_Exercise objective_.
When you reach the line containing "Tierisch komisch (20, 1804)" in the records below, start copying exactly, and stop once you have copied the line containing "2025 (479, 901)".

Records from a data source:
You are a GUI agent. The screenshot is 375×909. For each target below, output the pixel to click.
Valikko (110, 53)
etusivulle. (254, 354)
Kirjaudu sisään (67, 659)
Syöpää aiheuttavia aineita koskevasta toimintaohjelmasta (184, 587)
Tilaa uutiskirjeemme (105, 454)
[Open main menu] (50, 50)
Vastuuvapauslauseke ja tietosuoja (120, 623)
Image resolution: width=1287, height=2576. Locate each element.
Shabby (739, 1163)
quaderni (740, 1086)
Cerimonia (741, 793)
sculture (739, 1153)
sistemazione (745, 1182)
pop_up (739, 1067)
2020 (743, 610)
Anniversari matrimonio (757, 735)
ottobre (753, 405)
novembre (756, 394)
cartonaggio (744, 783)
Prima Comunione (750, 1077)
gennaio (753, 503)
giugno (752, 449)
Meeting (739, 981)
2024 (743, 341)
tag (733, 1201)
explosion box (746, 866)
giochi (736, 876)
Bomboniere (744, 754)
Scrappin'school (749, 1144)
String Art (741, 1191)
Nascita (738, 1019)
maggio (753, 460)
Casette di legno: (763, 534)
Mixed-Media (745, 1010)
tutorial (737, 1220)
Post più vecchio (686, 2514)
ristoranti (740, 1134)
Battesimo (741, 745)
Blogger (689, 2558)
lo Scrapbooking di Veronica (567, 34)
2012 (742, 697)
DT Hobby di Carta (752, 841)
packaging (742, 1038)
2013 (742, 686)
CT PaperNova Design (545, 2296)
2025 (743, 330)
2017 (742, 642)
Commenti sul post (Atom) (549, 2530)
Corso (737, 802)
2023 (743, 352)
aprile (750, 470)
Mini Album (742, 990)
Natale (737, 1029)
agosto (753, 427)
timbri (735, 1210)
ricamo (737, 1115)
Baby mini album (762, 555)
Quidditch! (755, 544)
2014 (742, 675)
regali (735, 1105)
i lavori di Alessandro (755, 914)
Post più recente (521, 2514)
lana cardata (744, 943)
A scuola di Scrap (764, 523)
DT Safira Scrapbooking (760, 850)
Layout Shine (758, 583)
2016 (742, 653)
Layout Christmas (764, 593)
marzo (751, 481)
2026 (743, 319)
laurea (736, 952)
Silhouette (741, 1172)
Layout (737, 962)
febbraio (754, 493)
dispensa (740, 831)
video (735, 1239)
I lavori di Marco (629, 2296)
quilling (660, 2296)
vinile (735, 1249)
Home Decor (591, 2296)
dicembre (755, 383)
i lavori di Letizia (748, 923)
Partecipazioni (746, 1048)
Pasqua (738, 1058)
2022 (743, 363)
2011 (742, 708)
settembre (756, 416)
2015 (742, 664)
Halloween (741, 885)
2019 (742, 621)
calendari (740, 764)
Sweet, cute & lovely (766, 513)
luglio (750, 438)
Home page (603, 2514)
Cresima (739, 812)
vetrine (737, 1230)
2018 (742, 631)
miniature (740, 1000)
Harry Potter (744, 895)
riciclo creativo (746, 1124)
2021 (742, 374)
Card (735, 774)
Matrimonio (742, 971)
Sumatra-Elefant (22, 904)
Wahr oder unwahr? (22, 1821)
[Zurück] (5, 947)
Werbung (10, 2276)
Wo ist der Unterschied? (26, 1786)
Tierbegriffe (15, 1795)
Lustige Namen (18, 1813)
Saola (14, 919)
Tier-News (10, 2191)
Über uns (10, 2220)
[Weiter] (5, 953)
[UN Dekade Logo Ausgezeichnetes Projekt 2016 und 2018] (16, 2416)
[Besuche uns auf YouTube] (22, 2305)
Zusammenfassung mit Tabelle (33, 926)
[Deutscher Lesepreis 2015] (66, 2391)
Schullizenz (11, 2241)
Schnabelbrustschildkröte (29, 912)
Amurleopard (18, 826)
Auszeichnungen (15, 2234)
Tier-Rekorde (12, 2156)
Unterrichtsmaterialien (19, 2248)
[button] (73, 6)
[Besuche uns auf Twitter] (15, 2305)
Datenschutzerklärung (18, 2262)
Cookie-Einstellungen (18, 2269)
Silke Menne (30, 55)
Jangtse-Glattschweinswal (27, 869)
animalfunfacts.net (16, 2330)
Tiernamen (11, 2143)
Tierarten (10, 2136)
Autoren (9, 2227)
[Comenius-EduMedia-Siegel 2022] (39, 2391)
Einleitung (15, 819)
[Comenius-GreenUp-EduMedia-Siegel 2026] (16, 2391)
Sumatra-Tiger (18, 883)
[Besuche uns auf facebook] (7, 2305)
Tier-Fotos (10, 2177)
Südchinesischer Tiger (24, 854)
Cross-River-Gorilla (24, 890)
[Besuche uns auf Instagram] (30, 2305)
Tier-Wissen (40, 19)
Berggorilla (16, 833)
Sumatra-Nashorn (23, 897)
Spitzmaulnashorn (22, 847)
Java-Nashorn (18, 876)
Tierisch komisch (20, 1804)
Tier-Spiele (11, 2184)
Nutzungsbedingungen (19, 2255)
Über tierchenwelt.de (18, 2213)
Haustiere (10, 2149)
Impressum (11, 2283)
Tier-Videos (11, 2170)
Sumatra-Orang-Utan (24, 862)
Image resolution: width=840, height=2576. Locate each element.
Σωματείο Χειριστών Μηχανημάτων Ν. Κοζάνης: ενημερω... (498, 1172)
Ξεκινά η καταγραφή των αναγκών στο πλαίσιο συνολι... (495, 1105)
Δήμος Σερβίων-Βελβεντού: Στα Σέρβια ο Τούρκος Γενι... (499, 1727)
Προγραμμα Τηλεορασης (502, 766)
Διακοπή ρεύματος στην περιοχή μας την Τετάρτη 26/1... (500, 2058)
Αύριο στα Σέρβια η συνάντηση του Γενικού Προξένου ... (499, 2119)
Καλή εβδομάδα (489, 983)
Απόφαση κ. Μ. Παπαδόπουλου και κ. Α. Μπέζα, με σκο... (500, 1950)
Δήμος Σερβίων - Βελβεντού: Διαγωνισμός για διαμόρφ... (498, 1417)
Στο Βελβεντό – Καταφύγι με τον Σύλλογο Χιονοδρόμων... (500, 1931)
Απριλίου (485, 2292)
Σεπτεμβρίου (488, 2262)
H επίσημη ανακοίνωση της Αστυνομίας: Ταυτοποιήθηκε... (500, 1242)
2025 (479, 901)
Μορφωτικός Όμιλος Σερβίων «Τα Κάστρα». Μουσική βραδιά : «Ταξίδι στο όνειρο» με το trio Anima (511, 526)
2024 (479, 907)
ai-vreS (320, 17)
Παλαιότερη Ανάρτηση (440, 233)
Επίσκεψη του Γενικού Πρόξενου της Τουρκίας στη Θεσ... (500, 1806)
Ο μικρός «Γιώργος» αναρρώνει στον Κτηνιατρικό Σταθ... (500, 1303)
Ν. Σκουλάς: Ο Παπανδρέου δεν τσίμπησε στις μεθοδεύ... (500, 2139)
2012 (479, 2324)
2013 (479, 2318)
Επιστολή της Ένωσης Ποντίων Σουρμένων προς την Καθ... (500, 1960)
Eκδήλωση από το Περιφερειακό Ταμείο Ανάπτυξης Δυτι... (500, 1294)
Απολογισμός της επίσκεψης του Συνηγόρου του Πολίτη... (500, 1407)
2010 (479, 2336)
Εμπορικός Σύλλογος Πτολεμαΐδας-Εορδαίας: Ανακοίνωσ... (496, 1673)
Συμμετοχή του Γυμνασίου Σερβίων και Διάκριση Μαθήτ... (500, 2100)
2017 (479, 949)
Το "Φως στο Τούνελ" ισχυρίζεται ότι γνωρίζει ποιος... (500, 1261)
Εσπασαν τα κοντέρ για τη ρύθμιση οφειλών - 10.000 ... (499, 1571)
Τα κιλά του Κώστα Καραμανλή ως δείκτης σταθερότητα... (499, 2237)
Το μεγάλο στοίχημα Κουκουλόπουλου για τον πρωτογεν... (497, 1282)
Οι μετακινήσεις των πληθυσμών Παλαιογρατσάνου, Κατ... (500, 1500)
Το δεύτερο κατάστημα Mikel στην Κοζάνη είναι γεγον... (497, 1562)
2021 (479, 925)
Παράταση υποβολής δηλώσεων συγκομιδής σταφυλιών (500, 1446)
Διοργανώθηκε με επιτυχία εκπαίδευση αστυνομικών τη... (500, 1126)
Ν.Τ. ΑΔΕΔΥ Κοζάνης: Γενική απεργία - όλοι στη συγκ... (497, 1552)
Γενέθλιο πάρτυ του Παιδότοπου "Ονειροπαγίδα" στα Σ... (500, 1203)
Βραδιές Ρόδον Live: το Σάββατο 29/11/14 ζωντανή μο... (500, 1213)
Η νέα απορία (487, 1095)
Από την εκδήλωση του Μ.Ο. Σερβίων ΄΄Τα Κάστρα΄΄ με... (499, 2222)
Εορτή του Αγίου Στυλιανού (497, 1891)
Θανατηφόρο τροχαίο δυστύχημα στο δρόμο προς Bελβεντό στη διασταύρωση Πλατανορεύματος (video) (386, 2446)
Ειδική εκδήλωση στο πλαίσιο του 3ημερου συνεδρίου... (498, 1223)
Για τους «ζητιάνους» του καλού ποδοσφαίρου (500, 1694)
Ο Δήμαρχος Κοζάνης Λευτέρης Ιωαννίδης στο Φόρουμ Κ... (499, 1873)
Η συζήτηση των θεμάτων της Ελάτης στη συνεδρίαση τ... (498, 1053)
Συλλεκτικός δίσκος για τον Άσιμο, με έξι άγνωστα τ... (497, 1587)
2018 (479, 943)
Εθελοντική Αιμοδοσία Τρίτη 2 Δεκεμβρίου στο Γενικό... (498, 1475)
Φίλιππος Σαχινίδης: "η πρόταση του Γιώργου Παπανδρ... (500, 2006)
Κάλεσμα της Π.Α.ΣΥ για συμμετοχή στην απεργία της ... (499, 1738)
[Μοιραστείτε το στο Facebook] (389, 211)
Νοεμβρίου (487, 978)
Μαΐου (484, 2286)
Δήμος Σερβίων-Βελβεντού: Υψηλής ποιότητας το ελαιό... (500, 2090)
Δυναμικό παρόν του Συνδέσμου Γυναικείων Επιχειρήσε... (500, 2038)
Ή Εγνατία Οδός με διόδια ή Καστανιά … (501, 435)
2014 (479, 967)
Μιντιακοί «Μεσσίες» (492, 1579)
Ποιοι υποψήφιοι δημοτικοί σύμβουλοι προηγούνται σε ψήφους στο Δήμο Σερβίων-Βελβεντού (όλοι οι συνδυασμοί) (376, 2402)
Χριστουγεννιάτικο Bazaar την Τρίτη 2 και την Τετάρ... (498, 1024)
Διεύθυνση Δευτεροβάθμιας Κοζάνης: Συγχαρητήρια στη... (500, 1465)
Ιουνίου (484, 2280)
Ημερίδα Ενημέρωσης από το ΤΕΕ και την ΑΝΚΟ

_Your solution_.
Tierisch komisch (20, 1804)
Tier-Spiele (11, 2184)
Nutzungsbedingungen (19, 2255)
Über tierchenwelt.de (18, 2213)
Haustiere (10, 2149)
Impressum (11, 2283)
Tier-Videos (11, 2170)
Sumatra-Orang-Utan (24, 862)
Image resolution: width=840, height=2576. Locate each element.
Σωματείο Χειριστών Μηχανημάτων Ν. Κοζάνης: ενημερω... (498, 1172)
Ξεκινά η καταγραφή των αναγκών στο πλαίσιο συνολι... (495, 1105)
Δήμος Σερβίων-Βελβεντού: Στα Σέρβια ο Τούρκος Γενι... (499, 1727)
Προγραμμα Τηλεορασης (502, 766)
Διακοπή ρεύματος στην περιοχή μας την Τετάρτη 26/1... (500, 2058)
Αύριο στα Σέρβια η συνάντηση του Γενικού Προξένου ... (499, 2119)
Καλή εβδομάδα (489, 983)
Απόφαση κ. Μ. Παπαδόπουλου και κ. Α. Μπέζα, με σκο... (500, 1950)
Δήμος Σερβίων - Βελβεντού: Διαγωνισμός για διαμόρφ... (498, 1417)
Στο Βελβεντό – Καταφύγι με τον Σύλλογο Χιονοδρόμων... (500, 1931)
Απριλίου (485, 2292)
Σεπτεμβρίου (488, 2262)
H επίσημη ανακοίνωση της Αστυνομίας: Ταυτοποιήθηκε... (500, 1242)
2025 (479, 901)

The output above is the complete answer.